Friday 13 July 2012

Aydon castle

This castle started with just a fortified house. Then the scots burnt it down, so the owner built a small wall with crenellations all over it to keep them out. Then the scots came in and burnt it down again, so the owner built a second wall around the first wall and that was that. After this castle had been lived in for 200 years or so, farmers used it as a barn and living space untill English heritage bought it and opened it up to the public. This castle was interesting because it had a great hall (where everyone would eat and sleep) a kitchen, and an orchard, along with secret passages and private courtyards with really uneven cobblestone. I like this castle the best so far because you can actually see how people lived here for a long time.

Roman ruins

We saw two roman city ruins (corbridge ruins and chester's roman fort- the latter had a bath house which was mostly flooded because of all the rain recently) in the last few days. Both protected the northern border of hadrian's wall (the bits of which you can still see where they uncovered them- the bases of the roman towns and the wall were all that was left after the local farmers dismantled the smooth square buildings to make farm houses that they could live in).
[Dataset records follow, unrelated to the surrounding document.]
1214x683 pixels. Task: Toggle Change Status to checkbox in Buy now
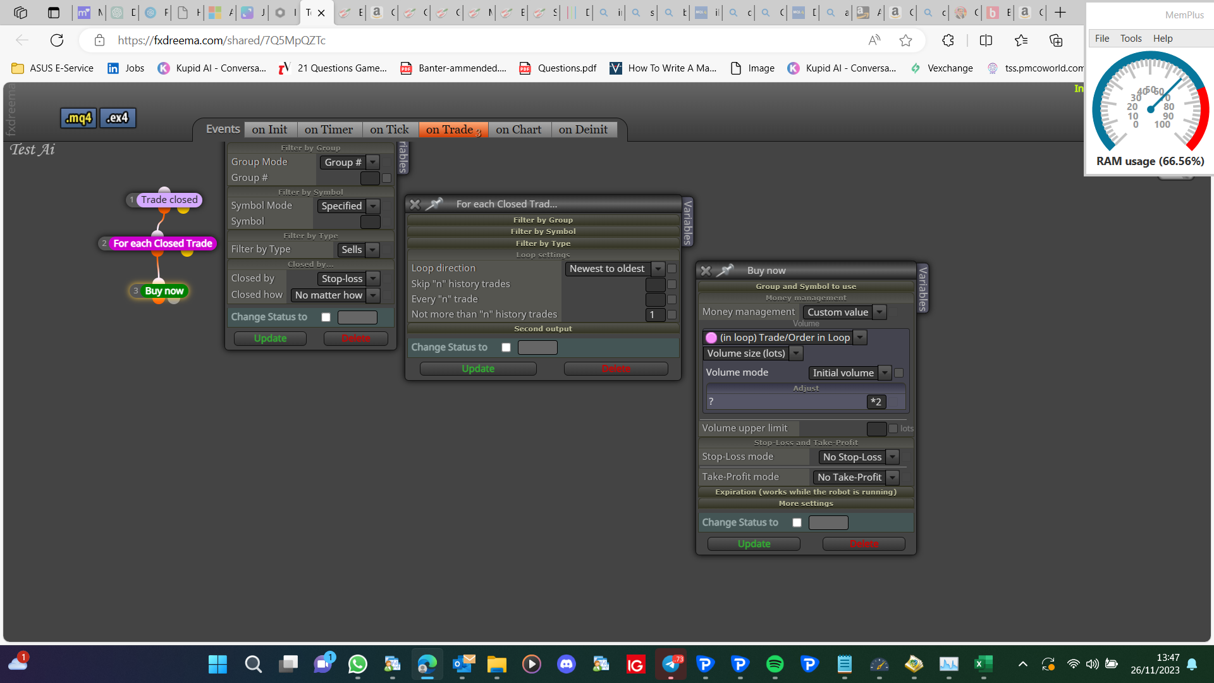tap(797, 522)
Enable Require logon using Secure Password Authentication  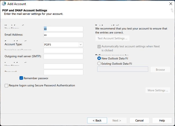pyautogui.click(x=7, y=86)
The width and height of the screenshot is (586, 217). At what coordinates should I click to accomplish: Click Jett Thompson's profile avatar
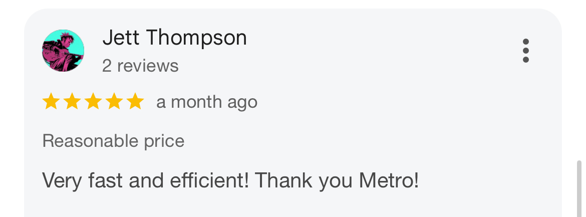coord(63,51)
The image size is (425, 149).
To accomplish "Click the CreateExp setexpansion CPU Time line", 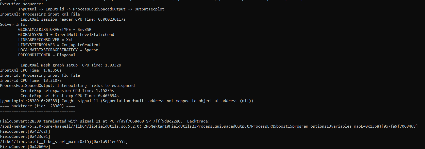I will (67, 91).
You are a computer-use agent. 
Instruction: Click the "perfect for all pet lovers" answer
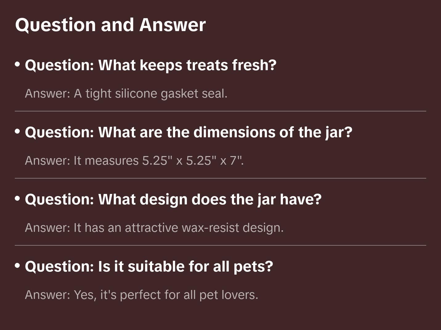click(x=141, y=295)
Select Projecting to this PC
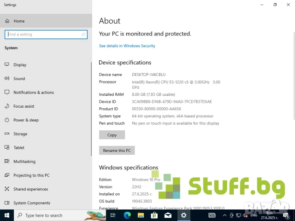 31,175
The romans built the wall to keep out the Scottish barbarians from invading even though they just broke down the walls and invaded tons of times anyway. You were allowed to climb on the ruins as well, and Tobin was small enough to fit in the drain system which was still intact, so he'd keep popping up out of holes in the ground.

Tuesday 10 July 2012

Prudhoe castle

We are now in a new house swap in wylam near newcastle england. Prudhoe castle had tyme again swords, bows and daggers in the shop for half the price back home because they're handmade in england. Prudhoe castle was the only castle never to be taken by the scots, my guess why is here's what they had to contend with: 1st gate, drawbridge, 2nd gate, inner gate, inner inner gate and keep. And archers shooting at you the whole time. This castle is probably the most classic medieval castle we've seen yet.
Two days later I biked there on abandoned railway bike path (4 and 1/2 km each way) like the galloping goose with Julias to get a sword for me and we got there just as it was closing. But then the next day we drove there with everyone but Lise, and I got my wooden sword, and Julias and Tobin got wooden daggers.

Trains to Newcastle

trains to Newcastle - i wrote this on the train: so we're on our way to Newcastle upon tyme now and its taking us two days because we went to a hotel in Plymouth and the train car we were in has no power therefore no air conditioning so is 1900 degrees in there so we moved to this car (and I quickly moved my viola and luckily its ok) and now because we have no reserved seats we are using three seats for our whole family , but it's better to be crammed into a air conditioned car then to be spread out in a boiling car. Update over
Update back: we're in Newcastle train station awaiting Lise and Jeff to come back with our car rental and a lady from a baguette place nearby walks up to us holding two baguettes with ham and cheese (worth fourteen pounds each- I know because we bought some from the same baguette place earlier) and gives them to us for free because they're closing. So I'm happy.
Update over

Fort de berthume

Near our France house swap was fort de berthume. We had walked past it before when it was closed but we went to it again and visited it and it was open. The fort had been continuously occupied all through ww1 and 2 and before that, so it had a bunker with a secret passage to the shore. You could also do zip lining across ocean rocks and a large gap, but we saw some other people do that so we didn't do it because it looked scary.